» **Request**:
Copy every row below, swapping each occurrence of "Where should I click to" for "Where do I click to" and keeping everything else the same.
======== Exercise materials ========
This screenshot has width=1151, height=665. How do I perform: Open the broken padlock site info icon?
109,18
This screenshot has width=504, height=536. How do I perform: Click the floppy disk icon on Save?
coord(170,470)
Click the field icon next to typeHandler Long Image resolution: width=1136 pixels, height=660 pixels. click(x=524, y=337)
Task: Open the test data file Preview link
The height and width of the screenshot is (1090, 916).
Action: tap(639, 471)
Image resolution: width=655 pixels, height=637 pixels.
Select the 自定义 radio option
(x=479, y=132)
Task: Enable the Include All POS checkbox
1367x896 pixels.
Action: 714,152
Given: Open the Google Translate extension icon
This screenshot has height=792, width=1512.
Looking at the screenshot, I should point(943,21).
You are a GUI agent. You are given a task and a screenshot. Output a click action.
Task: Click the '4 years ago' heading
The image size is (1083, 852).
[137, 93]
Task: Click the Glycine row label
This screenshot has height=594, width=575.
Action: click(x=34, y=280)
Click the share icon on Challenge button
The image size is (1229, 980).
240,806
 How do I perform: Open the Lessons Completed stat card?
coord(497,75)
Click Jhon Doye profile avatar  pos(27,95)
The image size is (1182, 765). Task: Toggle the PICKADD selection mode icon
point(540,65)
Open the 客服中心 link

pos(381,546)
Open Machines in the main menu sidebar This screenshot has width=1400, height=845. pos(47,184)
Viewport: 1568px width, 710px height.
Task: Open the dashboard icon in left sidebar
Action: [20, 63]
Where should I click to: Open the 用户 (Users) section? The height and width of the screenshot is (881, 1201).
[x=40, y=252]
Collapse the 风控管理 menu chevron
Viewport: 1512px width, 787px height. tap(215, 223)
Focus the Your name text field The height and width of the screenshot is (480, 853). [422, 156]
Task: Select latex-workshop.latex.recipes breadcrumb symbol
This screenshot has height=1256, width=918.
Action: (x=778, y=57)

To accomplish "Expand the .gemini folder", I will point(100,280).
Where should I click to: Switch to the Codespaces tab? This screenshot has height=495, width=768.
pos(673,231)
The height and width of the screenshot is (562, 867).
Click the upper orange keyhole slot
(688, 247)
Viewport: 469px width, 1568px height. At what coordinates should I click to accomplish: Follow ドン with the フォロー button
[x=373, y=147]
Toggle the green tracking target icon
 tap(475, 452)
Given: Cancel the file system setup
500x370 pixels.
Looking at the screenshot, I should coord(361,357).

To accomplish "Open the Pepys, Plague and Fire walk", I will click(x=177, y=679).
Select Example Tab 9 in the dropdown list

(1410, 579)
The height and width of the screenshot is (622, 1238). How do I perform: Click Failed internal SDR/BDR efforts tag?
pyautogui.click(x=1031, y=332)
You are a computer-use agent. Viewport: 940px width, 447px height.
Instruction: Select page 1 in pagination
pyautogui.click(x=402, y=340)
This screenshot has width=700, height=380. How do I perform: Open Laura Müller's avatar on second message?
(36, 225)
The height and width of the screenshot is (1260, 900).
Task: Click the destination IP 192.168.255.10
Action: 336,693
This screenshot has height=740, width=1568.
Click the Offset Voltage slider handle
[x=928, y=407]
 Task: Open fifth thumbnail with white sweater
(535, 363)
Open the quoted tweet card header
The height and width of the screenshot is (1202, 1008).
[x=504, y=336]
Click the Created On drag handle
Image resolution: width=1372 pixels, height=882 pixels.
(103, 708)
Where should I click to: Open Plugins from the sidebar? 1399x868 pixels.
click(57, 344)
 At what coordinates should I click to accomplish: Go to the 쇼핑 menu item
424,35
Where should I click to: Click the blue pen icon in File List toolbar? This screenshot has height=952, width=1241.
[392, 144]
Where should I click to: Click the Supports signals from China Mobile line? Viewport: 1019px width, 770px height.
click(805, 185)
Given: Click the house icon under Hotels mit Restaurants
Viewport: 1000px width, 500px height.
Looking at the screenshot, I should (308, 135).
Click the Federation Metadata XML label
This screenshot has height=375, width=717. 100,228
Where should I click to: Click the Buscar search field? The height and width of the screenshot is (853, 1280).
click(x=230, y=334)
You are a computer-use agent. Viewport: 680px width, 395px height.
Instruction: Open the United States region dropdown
========
» **Answer in full**:
This screenshot has width=1151, height=665. How do I perform: Open the broken padlock site info icon?
109,18
This screenshot has width=504, height=536. How do I perform: Click the floppy disk icon on Save?
coord(170,470)
Click the field icon next to typeHandler Long Image resolution: width=1136 pixels, height=660 pixels. click(x=524, y=337)
Task: Open the test data file Preview link
The height and width of the screenshot is (1090, 916).
Action: tap(639, 471)
Image resolution: width=655 pixels, height=637 pixels.
Select the 自定义 radio option
(x=479, y=132)
Task: Enable the Include All POS checkbox
1367x896 pixels.
Action: 714,152
Given: Open the Google Translate extension icon
This screenshot has height=792, width=1512.
Looking at the screenshot, I should point(943,21).
You are a GUI agent. You are given a task and a screenshot. Output a click action.
Task: Click the '4 years ago' heading
The image size is (1083, 852).
[137, 93]
Task: Click the Glycine row label
This screenshot has height=594, width=575.
Action: click(x=34, y=280)
Click the share icon on Challenge button
The image size is (1229, 980).
240,806
 How do I perform: Open the Lessons Completed stat card?
coord(497,75)
Click Jhon Doye profile avatar  pos(27,95)
The image size is (1182, 765). Task: Toggle the PICKADD selection mode icon
point(540,65)
Open the 客服中心 link

pos(381,546)
Open Machines in the main menu sidebar This screenshot has width=1400, height=845. pos(47,184)
Viewport: 1568px width, 710px height.
Task: Open the dashboard icon in left sidebar
Action: [20, 63]
Where do I click to: Open the 用户 (Users) section? The height and width of the screenshot is (881, 1201).
[x=40, y=252]
Collapse the 风控管理 menu chevron
Viewport: 1512px width, 787px height. tap(215, 223)
Focus the Your name text field The height and width of the screenshot is (480, 853). [422, 156]
Task: Select latex-workshop.latex.recipes breadcrumb symbol
This screenshot has height=1256, width=918.
Action: (x=778, y=57)

To accomplish "Expand the .gemini folder", I will point(100,280).
Where do I click to: Switch to the Codespaces tab? This screenshot has height=495, width=768.
pos(673,231)
The height and width of the screenshot is (562, 867).
Click the upper orange keyhole slot
(688, 247)
Viewport: 469px width, 1568px height. At what coordinates should I click to accomplish: Follow ドン with the フォロー button
[x=373, y=147]
Toggle the green tracking target icon
 tap(475, 452)
Given: Cancel the file system setup
500x370 pixels.
Looking at the screenshot, I should coord(361,357).

To accomplish "Open the Pepys, Plague and Fire walk", I will click(x=177, y=679).
Select Example Tab 9 in the dropdown list

(1410, 579)
The height and width of the screenshot is (622, 1238). How do I perform: Click Failed internal SDR/BDR efforts tag?
pyautogui.click(x=1031, y=332)
You are a computer-use agent. Viewport: 940px width, 447px height.
Instruction: Select page 1 in pagination
pyautogui.click(x=402, y=340)
This screenshot has width=700, height=380. How do I perform: Open Laura Müller's avatar on second message?
(36, 225)
The height and width of the screenshot is (1260, 900).
Task: Click the destination IP 192.168.255.10
Action: 336,693
This screenshot has height=740, width=1568.
Click the Offset Voltage slider handle
[x=928, y=407]
 Task: Open fifth thumbnail with white sweater
(535, 363)
Open the quoted tweet card header
The height and width of the screenshot is (1202, 1008).
[x=504, y=336]
Click the Created On drag handle
Image resolution: width=1372 pixels, height=882 pixels.
(103, 708)
Where do I click to: Open Plugins from the sidebar? 1399x868 pixels.
click(57, 344)
 At what coordinates should I click to accomplish: Go to the 쇼핑 menu item
424,35
Where do I click to: Click the blue pen icon in File List toolbar? This screenshot has height=952, width=1241.
[392, 144]
Where do I click to: Click the Supports signals from China Mobile line? Viewport: 1019px width, 770px height.
click(805, 185)
Given: Click the house icon under Hotels mit Restaurants
Viewport: 1000px width, 500px height.
Looking at the screenshot, I should (308, 135).
Click the Federation Metadata XML label
This screenshot has height=375, width=717. 100,228
Where do I click to: Click the Buscar search field? The height and width of the screenshot is (853, 1280).
click(x=230, y=334)
You are a computer-use agent. Viewport: 680px width, 395px height.
Instruction: Open the United States region dropdown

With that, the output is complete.